Ein ganz konkreter Ansatz für mehr Steuergerechtigkeit bietet sich bei einer EU-Vorschrift, die Unternehmen ab 750 Millionen Euro Jahresumsatz verpflichtet, bestimmte Geldflüsse dem Fiskus offenzulegen. Die Firmen müssen mitteilen, wie sie geistiges Eigentum und ähnliche Dinge intern verrechnen. Und wo sie welche Steuern zahlen. Country-by-Country Reporting heißt das. Immerhin 68 Staaten machen mit, darunter auch diverse Steueroasen, wenn auch manche nur mit Einschränkungen. Die Daten lassen viele Rückschlüsse zu. Sie bleiben aber bei den Behörden unter Verschluss. Das liegt vor allem an der Bundesregierung. Die wehrt sich gegen den Vorschlag der EU-Kommission, die Daten offenzulegen.

Sobald Konzerne fragwürdige Geldflüsse offenlegen müssten, entstünde öffentlicher Druck

Wirtschaftsminister Peter Altmaier lehnte im Herbst 2019, als die EU über neue Regeln für das Country-by-Country Reporting beriet, eine Veröffentlichung ab. "Sensible Unternehmensdaten" müssten geschützt werden. Das ist eine faule Ausrede. Konzerne, die bei den Steuern nicht tricksen, haben schließlich nichts zu verbergen. Selbst Finanzminister Olaf Scholz, wahrlich kein Linker unter den Sozialdemokraten, hält eine Offenlegung der Geldflüsse für geboten. Doch er kann sich nicht durchsetzen. Der "Willensbildungsprozess" sei noch nicht abgeschlossen, antwortete die Regierung kürzlich auf eine Bundestagsanfrage der Linken. Das ist ein lächerliches Herumeiern. Als ob Kanzlerin Angela Merkel und ihr Vertrauter Altmaier monatelang nicht wüssten, was sie wollen.

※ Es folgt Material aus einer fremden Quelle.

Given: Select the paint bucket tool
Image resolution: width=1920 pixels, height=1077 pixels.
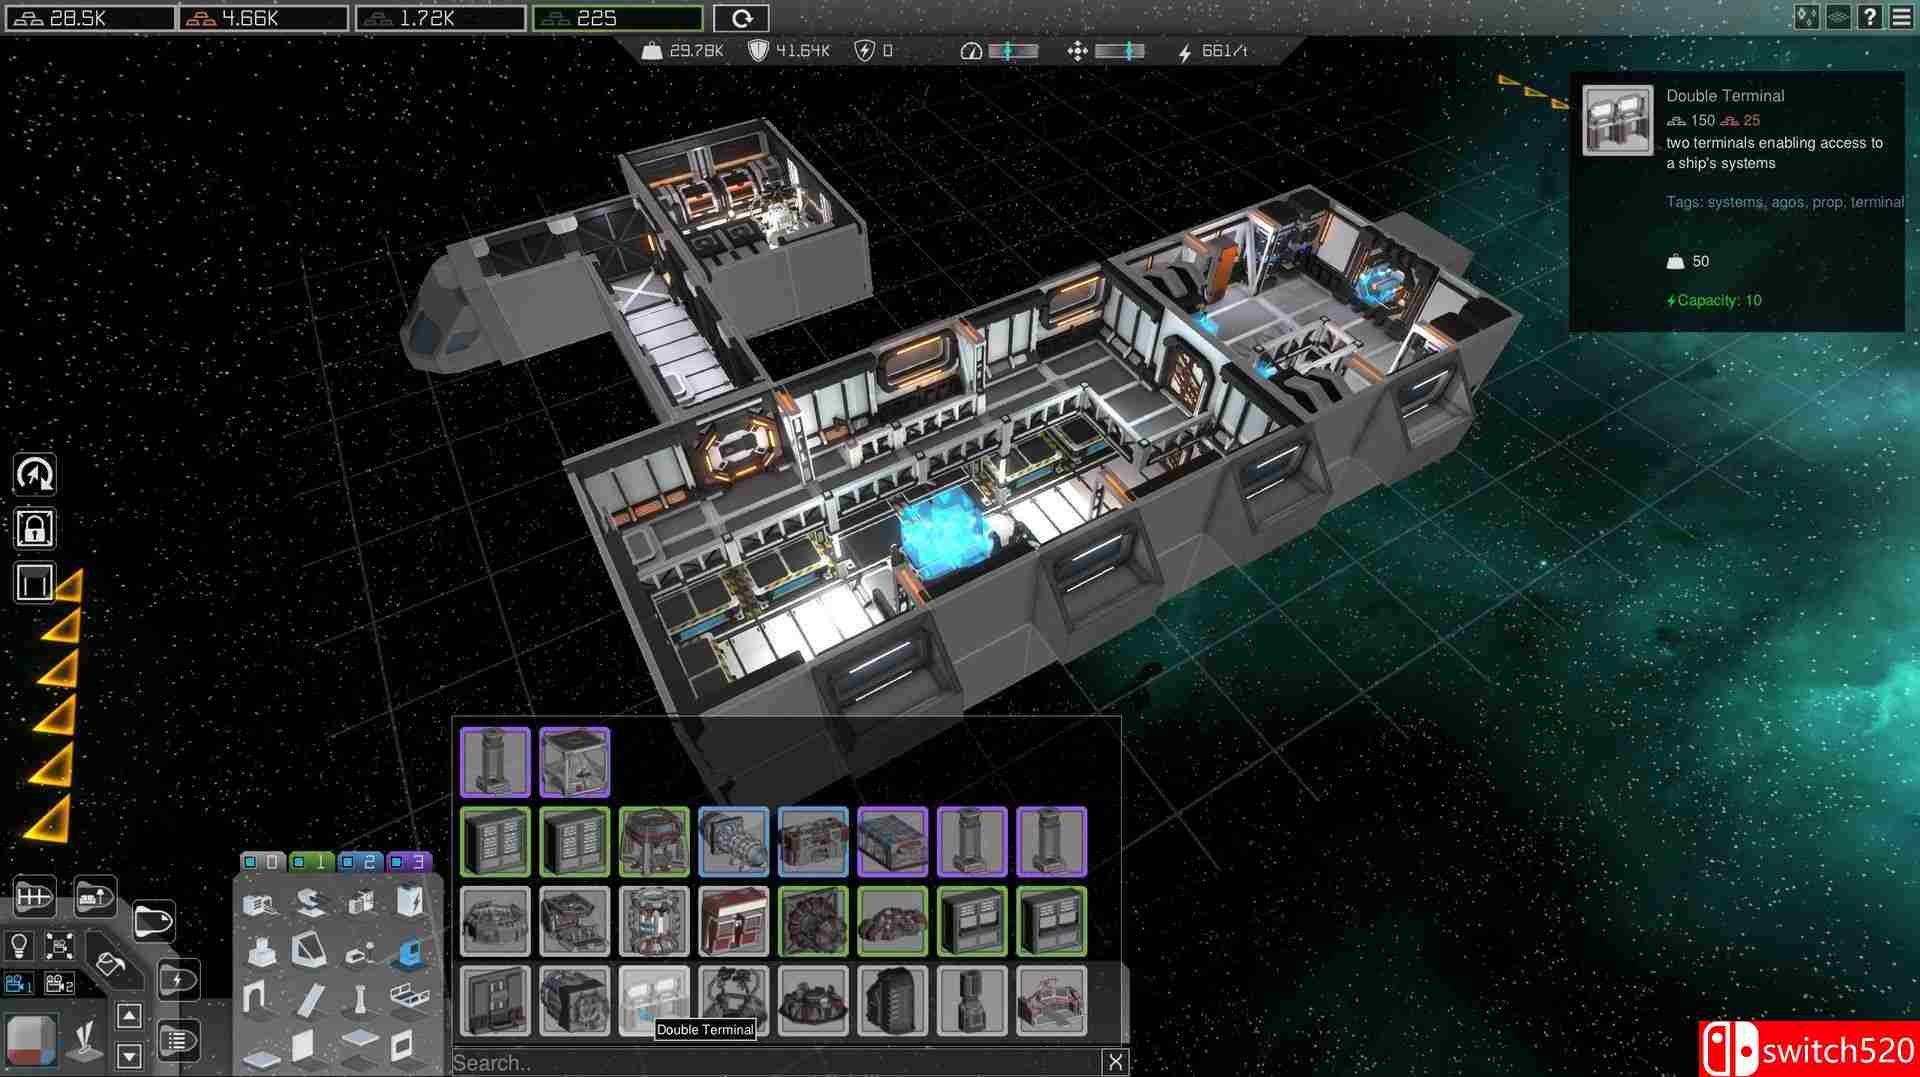Looking at the screenshot, I should click(x=108, y=964).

Die Union, der größere Koalitionspartner, will einfach keine Transparenz. Die Regierung beschützt die Steuertrickser. Die Rechnung ist doch ganz einfach. Sobald Konzerne offenlegen müssten, wie sie Gewinne in Steueroasen verschieben, entstünde öffentlicher Druck. Vorstandschefs müssten sich rechtfertigen. Das würde den Rückzug aus den Oasen vorantreiben. Stattdessen bleibt vieles im Dunklen.

Das passt zur Praxis der Corona-Hilfen. 17 Unternehmen haben Staatskredite in Höhe von insgesamt mehr als 19 Milliarden Euro beantragt. Um welche Konzerne es geht, will die Bundesregierung aber erst sagen, wenn alles entschieden ist. Und selbst dann ist nicht nachvollziehbar, ob darunter auch Steuertrickser sind. So wird das Volk dumm gehalten und für dumm verkauft.

Das erwähnte Erklärvideo stammt übrigens nicht von irgendwelchen linken Gruppen. Sondern von der OECD, einem Zusammenschluss führender Industriestaaten einschließlich Deutschlands.